Washington’s Attorney General Takes Both Sides of Tort Reform Issues (Part 1)

June 26, 2008

Washington State’s Attorney General Rob McKenna recently campaigned for tort reform, claiming that the legislature needed to step in and reduce the awards that were being entered against the state. He indicated that the courts were out of control and the legislaure needed to do something about it:

“But the courts have moved so far away from what the Legislature intended back in the early 1960s that the law removing sovereign immunity is no longer recognizable, and at the same time the Legislature has failed to act at a policy level where the limits ought to be.”

Mr. McKenna got into office advocating tort reform for everyone, saying that judgments were getting too big.

That sounds to me like just expedient court bashing. He says lawsuits are preventing the state from taking corrective action? That sounds like baloney.

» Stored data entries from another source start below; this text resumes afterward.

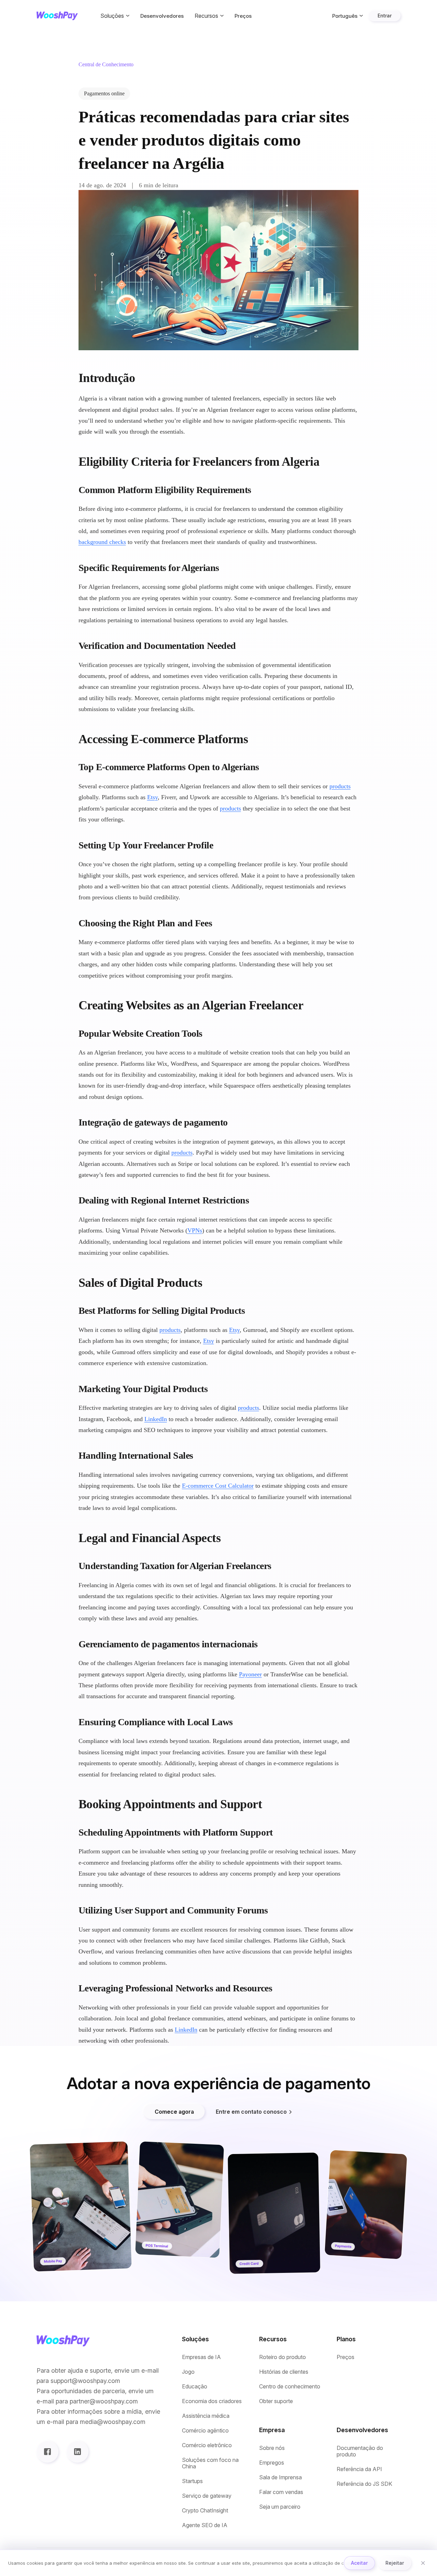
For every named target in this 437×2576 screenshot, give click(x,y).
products (340, 786)
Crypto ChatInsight (205, 2510)
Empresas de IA (201, 2357)
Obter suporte (276, 2401)
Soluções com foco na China (210, 2463)
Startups (192, 2481)
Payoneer (250, 1674)
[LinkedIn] (77, 2452)
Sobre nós (272, 2448)
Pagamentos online (104, 93)
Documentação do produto (360, 2451)
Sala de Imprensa (280, 2477)
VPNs (194, 1230)
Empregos (271, 2462)
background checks (102, 542)
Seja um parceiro (279, 2507)
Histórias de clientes (283, 2372)
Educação (194, 2386)
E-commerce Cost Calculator (218, 1485)
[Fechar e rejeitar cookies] (423, 2563)
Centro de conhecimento (289, 2386)
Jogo (188, 2372)
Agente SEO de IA (204, 2525)
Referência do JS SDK (364, 2484)
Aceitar (359, 2563)
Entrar (385, 15)
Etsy (152, 797)
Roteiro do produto (282, 2357)
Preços (243, 16)
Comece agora (174, 2111)
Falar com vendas (281, 2492)
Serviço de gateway (206, 2496)
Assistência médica (205, 2416)
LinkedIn (155, 1419)
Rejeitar (394, 2563)
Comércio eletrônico (207, 2445)
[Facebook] (47, 2452)
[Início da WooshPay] (57, 16)
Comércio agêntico (205, 2430)
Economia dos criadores (212, 2401)
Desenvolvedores (162, 16)
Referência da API (359, 2469)
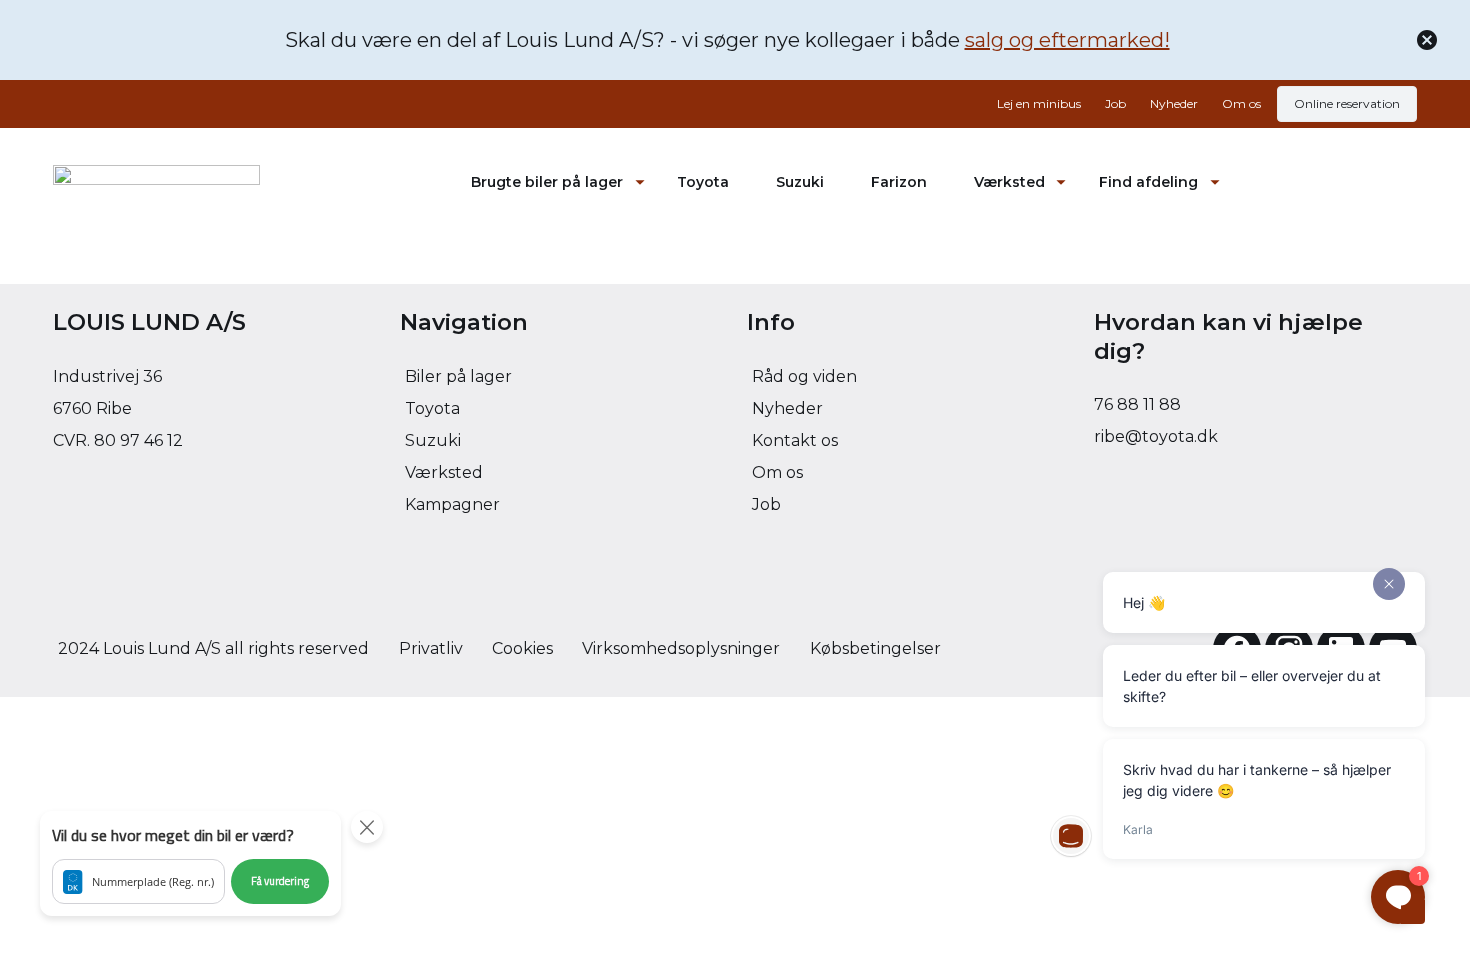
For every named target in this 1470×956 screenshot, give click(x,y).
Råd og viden (804, 376)
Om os (1241, 103)
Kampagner (452, 504)
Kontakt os (795, 440)
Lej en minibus (1039, 103)
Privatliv (431, 648)
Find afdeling (1148, 182)
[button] (190, 863)
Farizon (899, 182)
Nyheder (1174, 103)
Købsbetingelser (875, 648)
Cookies (522, 648)
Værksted (1009, 182)
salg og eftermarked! (1067, 40)
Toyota (703, 182)
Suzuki (800, 182)
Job (1115, 103)
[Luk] (1427, 40)
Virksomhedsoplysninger (681, 648)
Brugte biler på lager (547, 182)
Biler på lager (458, 376)
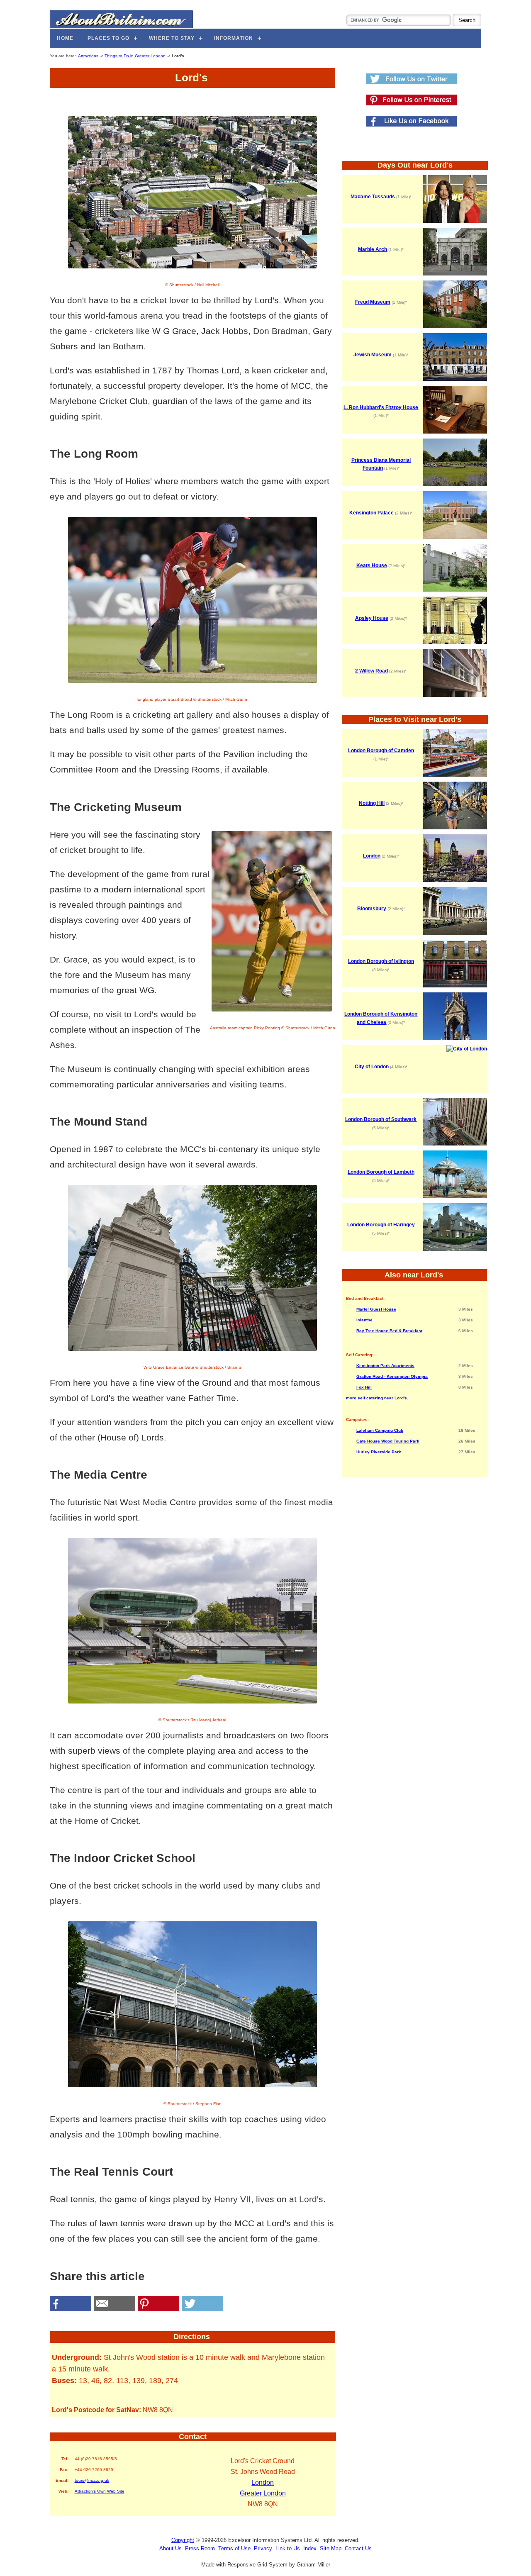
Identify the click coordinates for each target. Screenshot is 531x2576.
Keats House (371, 565)
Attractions (88, 56)
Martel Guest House (376, 1309)
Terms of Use (234, 2548)
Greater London (263, 2493)
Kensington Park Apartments (385, 1365)
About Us (170, 2548)
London (262, 2482)
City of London (372, 1067)
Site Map (330, 2548)
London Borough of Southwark (381, 1119)
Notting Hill (372, 803)
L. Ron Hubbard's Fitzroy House (380, 407)
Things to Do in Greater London (135, 56)
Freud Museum (372, 302)
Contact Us (358, 2548)
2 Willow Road (371, 671)
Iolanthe (364, 1320)
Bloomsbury (371, 908)
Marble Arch (372, 249)
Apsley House (371, 618)
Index (310, 2548)
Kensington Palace (371, 513)
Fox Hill (364, 1387)
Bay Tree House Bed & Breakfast (389, 1330)
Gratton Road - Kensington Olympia (392, 1376)
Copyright (182, 2540)
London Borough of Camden (381, 750)
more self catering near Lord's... (378, 1398)
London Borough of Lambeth (381, 1172)
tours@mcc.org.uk (92, 2480)
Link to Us (287, 2548)
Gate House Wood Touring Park (387, 1441)
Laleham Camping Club (379, 1430)
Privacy (263, 2548)
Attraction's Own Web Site (99, 2491)
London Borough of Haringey (381, 1225)
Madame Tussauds (373, 197)
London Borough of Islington (381, 961)
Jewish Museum (372, 355)
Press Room (200, 2548)
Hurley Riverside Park (378, 1452)
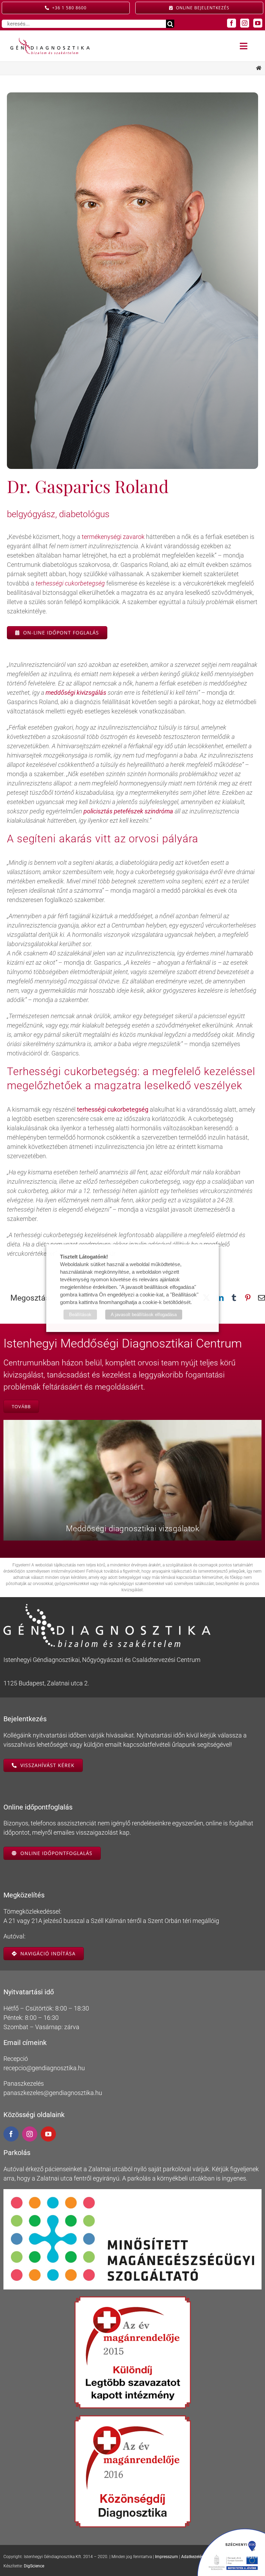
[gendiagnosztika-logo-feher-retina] (106, 1607)
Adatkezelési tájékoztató (204, 2556)
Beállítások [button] (80, 1314)
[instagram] (244, 23)
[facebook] (231, 23)
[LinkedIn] (220, 1298)
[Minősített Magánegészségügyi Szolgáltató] (132, 2192)
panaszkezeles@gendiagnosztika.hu (52, 2092)
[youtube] (258, 23)
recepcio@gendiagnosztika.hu (44, 2068)
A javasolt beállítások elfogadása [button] (144, 1314)
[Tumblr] (234, 1298)
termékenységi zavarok (113, 536)
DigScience (34, 2566)
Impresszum (166, 2556)
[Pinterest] (248, 1298)
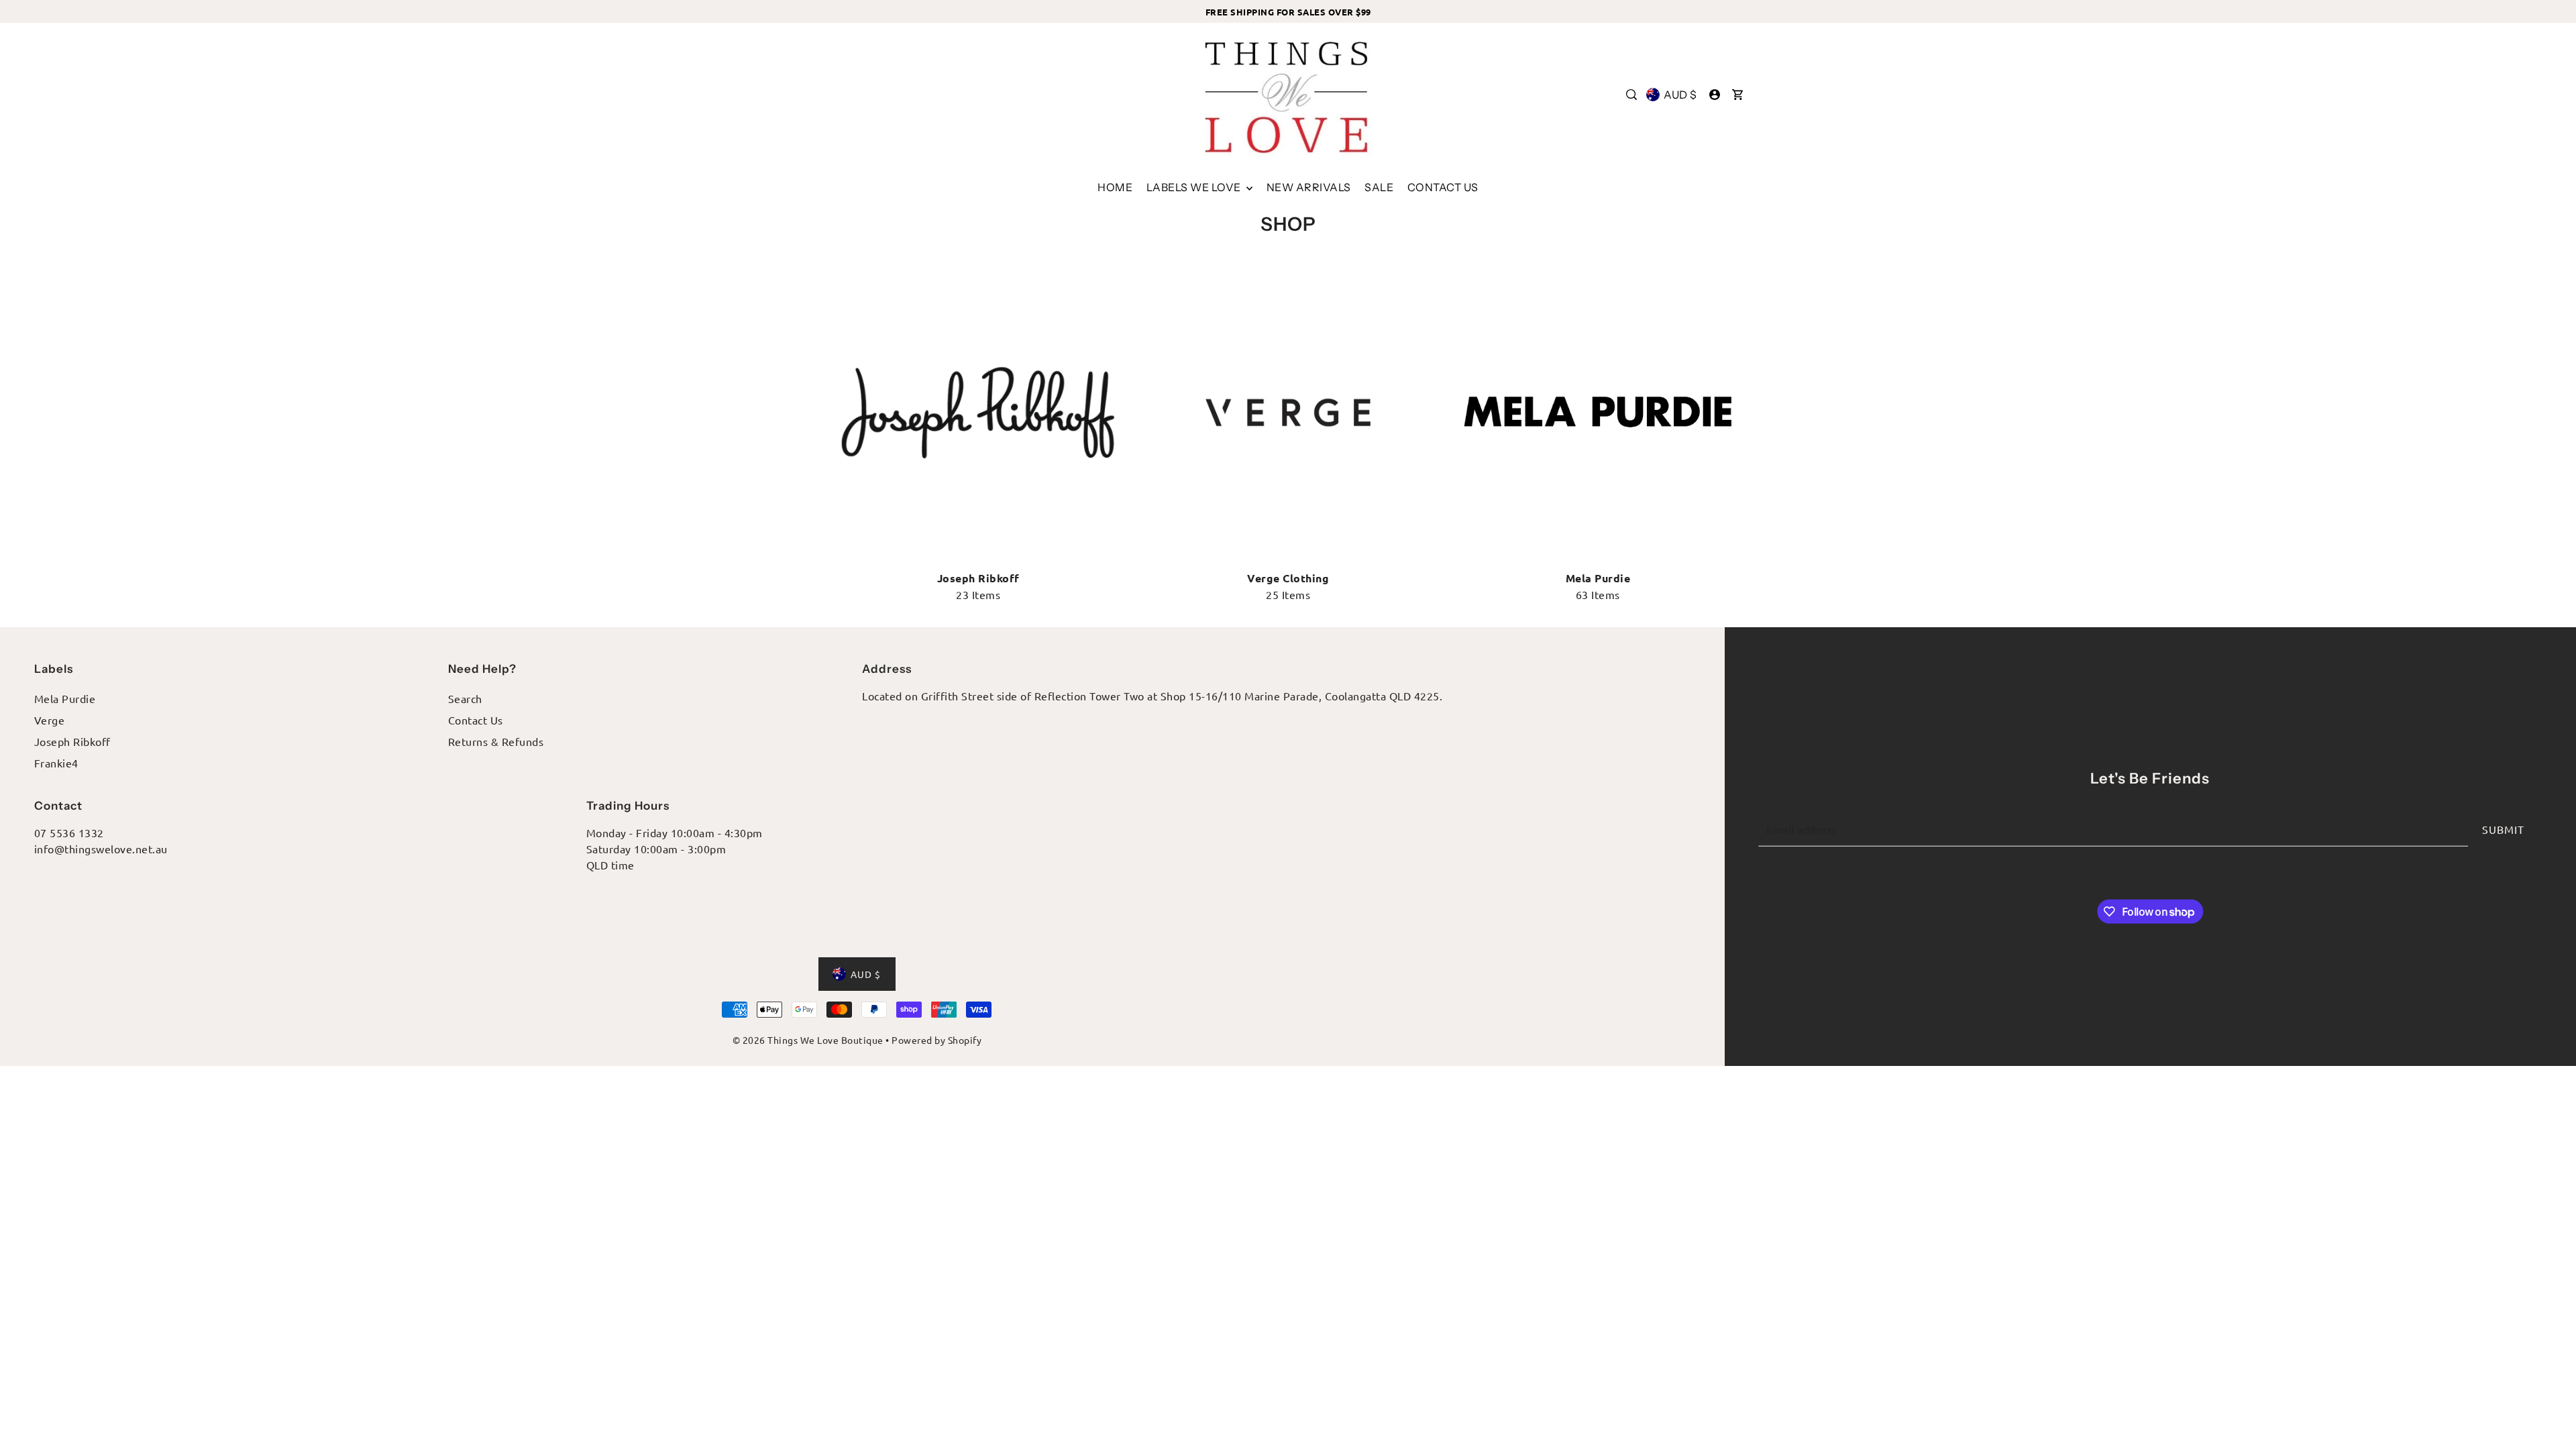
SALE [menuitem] (1378, 187)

Well, what did he do when the Exxon Valdez case got to the Supreme Court and the Court was asked to review the biggest punitive damages award in American history, $5 billion? This award was being attacked on two grounds. First, Exxon said that it was excessive. The plaintiffs were awarded all their proven damages, plus $5 billion. Second the spill was a violation of the federal Clean Water Act which does not award punitive damages at all. This omission from the law was fought for by Republicans, who generally are beyond cautious with respect to environmental laws. The $5 billion punitive damages award was granted under court created doctrine that the trial judge held applied in spite of the Clean Water Act.

The arguments of Exxon are exactly the same positions that Mr. McKenna campaigned on and which he has been advocating recently.

Mr. McKenna participated in this case by helping prepare a brief on behalf of Washington and 33 other states which argued that the punitive damages award should not be reduced and that the court created doctrine that allows punitive damages ought to be respected in spite of contrary language in the Clean Water Act. This is exactly the opposite of what he is saying in public.

Lawyers are sometimes required to advance positions they do not believe in but this does not appear to be the case in this instance. Mr. McKenna is crowing about the result and how he helped preserve punitive damages under court created doctrine!

The statement he issued on June 25 says this:

“We are pleased the court upheld an award of punitive damages, since Exxon had argued that no punitive damages can be awarded in a maritime case under federal law, no matter how egregious the circumstances,” McKenna said. “We are disappointed, however, that the Court did not award the full punitive damages authorized by the Court of Appeals. The reduced award is brutally disappointing for the Washington and Alaska fishermen and their families who were counting on this money to help make them whole.”

Don’t get me wrong; I don’t disagree with this sentiment. It is just that because I agree with him, I cannot in good conscience claim to support tort reform, particularly the two points championed by Exxon and Mr. McKenna in public statements.

I have puzzled over this for some time trying to render Mr. McKenna’s divergent positions rational. The only thing I can come up with is that Mr. McKenna thinks that punitive damages are fine for injured people in other states but not for people in Washington, except for fishermen. That still does not make sense to me.